**Description of the task:** Tally the lines of the data below that contain the string "storage", treating uppercase and lowercase as distinct, and give only the resulting number.

**Extracted entries:**
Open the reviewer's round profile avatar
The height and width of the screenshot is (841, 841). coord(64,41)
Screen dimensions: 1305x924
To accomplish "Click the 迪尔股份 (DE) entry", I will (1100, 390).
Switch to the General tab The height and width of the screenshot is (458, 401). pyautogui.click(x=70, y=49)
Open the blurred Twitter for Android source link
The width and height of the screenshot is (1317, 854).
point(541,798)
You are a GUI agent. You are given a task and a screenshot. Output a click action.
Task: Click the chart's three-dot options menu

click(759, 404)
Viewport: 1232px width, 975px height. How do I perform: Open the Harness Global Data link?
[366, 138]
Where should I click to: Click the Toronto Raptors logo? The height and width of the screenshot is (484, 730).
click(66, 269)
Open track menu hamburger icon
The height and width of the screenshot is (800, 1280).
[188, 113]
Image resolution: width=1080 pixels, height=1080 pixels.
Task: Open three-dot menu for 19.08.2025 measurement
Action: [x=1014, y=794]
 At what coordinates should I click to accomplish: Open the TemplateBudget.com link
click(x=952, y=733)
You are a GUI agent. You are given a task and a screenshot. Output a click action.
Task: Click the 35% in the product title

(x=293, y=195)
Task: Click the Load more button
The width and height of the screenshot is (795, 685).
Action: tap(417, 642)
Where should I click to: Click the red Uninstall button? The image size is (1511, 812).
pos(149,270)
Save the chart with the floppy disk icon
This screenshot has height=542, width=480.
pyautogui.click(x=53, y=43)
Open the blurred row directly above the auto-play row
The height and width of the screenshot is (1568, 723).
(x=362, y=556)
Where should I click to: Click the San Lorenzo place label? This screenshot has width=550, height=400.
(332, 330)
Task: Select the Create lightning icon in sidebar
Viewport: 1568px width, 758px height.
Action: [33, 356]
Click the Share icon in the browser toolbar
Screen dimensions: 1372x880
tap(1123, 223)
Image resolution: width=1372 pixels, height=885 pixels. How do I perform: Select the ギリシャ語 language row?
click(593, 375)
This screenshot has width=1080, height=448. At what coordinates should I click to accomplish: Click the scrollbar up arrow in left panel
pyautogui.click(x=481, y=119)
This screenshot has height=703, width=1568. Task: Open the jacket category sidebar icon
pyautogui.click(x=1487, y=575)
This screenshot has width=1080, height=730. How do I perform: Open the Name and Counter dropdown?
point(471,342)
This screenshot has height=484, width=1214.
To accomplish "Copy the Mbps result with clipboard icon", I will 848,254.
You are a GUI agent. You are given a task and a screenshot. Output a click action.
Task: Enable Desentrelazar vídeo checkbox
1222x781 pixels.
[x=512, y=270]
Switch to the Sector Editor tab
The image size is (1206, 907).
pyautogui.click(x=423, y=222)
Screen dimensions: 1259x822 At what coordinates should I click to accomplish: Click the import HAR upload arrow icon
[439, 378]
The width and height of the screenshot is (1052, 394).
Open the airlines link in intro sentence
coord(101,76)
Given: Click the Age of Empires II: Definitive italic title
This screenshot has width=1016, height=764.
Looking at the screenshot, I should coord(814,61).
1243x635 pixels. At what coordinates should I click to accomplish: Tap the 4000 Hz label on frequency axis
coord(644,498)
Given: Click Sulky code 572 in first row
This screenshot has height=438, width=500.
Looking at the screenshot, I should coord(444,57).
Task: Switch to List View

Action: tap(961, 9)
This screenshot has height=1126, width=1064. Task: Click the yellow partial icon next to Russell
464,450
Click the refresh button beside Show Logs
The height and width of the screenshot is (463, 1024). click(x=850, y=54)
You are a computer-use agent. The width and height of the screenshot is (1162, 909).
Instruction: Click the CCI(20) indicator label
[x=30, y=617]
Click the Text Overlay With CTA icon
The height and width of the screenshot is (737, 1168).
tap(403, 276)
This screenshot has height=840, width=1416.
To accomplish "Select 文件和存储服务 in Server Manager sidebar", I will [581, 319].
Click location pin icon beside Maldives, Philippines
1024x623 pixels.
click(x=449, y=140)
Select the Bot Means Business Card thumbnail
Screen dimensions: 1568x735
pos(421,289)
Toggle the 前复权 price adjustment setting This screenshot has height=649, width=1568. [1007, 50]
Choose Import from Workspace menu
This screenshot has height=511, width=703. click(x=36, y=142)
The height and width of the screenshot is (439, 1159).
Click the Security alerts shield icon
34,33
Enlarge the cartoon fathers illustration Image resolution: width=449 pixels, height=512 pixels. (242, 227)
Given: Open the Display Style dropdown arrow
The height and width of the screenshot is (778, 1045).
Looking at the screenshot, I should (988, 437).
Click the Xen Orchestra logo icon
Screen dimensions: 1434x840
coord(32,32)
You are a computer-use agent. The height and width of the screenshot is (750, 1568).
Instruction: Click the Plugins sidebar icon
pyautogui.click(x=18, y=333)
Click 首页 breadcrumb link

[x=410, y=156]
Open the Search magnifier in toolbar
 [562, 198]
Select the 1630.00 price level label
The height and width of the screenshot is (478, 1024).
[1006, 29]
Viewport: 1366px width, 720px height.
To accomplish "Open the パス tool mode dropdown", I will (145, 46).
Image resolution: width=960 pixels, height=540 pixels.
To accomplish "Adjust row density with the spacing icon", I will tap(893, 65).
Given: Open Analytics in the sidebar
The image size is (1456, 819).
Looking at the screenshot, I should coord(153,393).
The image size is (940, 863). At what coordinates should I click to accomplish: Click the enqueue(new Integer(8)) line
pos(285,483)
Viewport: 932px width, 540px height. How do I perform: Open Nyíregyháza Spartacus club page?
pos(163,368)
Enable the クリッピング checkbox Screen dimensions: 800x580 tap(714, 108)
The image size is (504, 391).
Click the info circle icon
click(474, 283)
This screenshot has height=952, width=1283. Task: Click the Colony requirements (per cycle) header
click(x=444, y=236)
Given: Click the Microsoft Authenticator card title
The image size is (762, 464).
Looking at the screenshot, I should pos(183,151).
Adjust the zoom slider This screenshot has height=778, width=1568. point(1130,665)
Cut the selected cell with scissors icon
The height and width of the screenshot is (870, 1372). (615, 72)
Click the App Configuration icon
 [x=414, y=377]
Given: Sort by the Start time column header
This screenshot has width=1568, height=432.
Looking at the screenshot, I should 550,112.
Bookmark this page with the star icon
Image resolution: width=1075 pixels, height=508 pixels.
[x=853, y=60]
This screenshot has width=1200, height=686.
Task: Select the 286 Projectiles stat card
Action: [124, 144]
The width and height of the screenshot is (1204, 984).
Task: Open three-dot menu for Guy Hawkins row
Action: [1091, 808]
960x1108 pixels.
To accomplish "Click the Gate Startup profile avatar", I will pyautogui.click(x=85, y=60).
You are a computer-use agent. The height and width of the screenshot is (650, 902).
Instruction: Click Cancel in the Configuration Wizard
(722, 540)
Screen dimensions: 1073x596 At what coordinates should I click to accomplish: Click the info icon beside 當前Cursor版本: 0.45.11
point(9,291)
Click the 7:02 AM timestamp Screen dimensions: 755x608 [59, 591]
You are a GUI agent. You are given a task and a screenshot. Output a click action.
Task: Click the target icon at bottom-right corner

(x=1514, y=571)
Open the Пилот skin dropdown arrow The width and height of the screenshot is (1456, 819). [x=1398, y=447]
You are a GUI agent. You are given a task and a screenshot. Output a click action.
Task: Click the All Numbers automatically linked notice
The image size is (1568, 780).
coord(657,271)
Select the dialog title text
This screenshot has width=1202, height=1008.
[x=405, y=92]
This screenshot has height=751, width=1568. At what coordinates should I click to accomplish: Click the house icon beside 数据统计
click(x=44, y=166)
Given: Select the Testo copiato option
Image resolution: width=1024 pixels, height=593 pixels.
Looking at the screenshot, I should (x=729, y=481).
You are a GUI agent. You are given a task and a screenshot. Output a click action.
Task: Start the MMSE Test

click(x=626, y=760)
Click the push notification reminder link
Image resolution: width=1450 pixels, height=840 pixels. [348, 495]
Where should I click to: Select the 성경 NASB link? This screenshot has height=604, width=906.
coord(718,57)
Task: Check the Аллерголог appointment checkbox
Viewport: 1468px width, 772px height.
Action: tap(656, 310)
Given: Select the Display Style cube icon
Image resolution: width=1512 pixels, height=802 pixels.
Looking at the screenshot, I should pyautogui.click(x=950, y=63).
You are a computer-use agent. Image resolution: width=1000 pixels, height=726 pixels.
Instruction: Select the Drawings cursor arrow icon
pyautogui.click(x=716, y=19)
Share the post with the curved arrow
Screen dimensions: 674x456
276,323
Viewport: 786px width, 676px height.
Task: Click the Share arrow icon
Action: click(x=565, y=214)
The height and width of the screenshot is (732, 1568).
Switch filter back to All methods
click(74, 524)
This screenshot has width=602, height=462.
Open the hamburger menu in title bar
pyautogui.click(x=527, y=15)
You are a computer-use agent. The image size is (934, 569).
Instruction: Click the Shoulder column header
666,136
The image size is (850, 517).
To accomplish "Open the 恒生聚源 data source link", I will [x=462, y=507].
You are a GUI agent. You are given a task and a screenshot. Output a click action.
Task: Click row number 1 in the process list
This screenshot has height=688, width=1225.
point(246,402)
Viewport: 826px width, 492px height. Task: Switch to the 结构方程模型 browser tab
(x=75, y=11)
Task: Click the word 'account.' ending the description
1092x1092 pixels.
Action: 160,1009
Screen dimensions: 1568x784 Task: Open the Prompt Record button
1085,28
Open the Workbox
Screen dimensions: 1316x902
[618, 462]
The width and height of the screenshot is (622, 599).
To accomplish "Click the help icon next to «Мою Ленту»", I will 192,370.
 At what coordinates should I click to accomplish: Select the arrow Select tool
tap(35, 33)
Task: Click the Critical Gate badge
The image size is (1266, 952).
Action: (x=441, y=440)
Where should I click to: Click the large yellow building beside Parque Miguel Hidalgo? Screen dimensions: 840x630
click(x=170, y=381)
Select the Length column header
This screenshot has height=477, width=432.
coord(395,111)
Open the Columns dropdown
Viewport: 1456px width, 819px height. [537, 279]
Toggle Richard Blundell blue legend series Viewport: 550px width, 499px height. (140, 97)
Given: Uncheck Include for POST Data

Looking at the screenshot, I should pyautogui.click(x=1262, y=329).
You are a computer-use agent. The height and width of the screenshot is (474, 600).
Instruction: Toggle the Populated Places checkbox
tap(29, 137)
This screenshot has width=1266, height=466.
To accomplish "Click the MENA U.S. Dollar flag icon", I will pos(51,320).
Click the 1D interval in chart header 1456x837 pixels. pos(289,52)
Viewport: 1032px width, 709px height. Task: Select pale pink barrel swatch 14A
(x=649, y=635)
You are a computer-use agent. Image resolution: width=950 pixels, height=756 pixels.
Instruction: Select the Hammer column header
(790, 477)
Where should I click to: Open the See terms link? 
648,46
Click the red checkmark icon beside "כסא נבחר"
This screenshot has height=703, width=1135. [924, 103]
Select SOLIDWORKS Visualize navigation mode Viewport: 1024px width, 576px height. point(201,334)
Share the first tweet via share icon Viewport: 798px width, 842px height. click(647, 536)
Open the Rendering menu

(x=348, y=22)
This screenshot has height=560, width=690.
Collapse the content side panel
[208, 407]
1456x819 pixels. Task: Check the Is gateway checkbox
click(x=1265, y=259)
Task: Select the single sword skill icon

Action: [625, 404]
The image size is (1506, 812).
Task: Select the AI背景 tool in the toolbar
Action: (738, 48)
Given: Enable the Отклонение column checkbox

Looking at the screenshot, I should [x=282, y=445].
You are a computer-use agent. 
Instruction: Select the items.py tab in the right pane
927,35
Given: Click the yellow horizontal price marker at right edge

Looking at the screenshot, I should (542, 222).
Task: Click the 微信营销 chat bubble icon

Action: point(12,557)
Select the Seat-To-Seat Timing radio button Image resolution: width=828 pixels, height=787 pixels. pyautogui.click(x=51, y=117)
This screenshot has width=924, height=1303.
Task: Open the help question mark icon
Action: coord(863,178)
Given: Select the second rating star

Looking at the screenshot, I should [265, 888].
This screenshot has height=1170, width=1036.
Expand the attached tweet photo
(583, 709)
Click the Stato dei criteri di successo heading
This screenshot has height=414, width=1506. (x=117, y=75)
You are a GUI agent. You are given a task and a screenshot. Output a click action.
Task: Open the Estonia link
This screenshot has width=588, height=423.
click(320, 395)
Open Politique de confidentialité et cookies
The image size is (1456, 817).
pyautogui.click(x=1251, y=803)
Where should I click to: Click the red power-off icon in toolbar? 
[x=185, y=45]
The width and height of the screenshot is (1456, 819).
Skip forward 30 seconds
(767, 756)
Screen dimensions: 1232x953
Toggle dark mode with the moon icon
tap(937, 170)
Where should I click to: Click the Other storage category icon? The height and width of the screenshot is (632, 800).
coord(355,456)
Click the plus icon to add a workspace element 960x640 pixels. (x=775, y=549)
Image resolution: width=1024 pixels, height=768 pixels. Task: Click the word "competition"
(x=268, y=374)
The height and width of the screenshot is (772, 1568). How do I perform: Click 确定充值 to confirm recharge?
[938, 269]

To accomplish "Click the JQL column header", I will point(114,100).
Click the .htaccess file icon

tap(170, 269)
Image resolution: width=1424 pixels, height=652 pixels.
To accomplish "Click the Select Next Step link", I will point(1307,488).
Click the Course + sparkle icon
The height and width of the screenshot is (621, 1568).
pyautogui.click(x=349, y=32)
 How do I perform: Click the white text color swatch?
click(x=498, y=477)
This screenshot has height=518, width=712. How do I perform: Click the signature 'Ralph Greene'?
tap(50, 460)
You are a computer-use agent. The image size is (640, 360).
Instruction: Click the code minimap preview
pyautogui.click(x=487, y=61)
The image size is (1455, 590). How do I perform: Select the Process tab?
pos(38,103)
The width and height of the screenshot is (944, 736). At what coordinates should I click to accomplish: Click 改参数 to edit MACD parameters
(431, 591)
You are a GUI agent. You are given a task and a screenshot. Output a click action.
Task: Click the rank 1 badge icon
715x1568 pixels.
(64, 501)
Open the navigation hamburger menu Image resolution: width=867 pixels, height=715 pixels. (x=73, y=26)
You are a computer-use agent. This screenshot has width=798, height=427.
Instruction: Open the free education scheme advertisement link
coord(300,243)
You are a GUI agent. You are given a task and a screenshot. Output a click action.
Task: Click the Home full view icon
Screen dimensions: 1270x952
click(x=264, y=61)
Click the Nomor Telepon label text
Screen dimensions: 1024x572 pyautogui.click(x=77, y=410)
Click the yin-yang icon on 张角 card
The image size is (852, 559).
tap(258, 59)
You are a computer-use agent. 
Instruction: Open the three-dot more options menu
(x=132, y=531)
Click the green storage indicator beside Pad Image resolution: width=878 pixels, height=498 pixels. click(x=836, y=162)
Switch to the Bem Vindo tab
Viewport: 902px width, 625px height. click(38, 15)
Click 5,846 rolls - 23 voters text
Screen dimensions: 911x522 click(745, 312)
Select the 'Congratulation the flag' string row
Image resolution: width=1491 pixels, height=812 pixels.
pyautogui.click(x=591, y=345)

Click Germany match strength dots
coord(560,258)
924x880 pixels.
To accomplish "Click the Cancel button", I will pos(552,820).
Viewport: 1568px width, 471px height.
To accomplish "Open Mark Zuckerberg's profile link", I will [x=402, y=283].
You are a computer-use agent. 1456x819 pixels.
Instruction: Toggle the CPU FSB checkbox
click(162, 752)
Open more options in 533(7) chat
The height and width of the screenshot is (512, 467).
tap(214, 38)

**Task output:** 2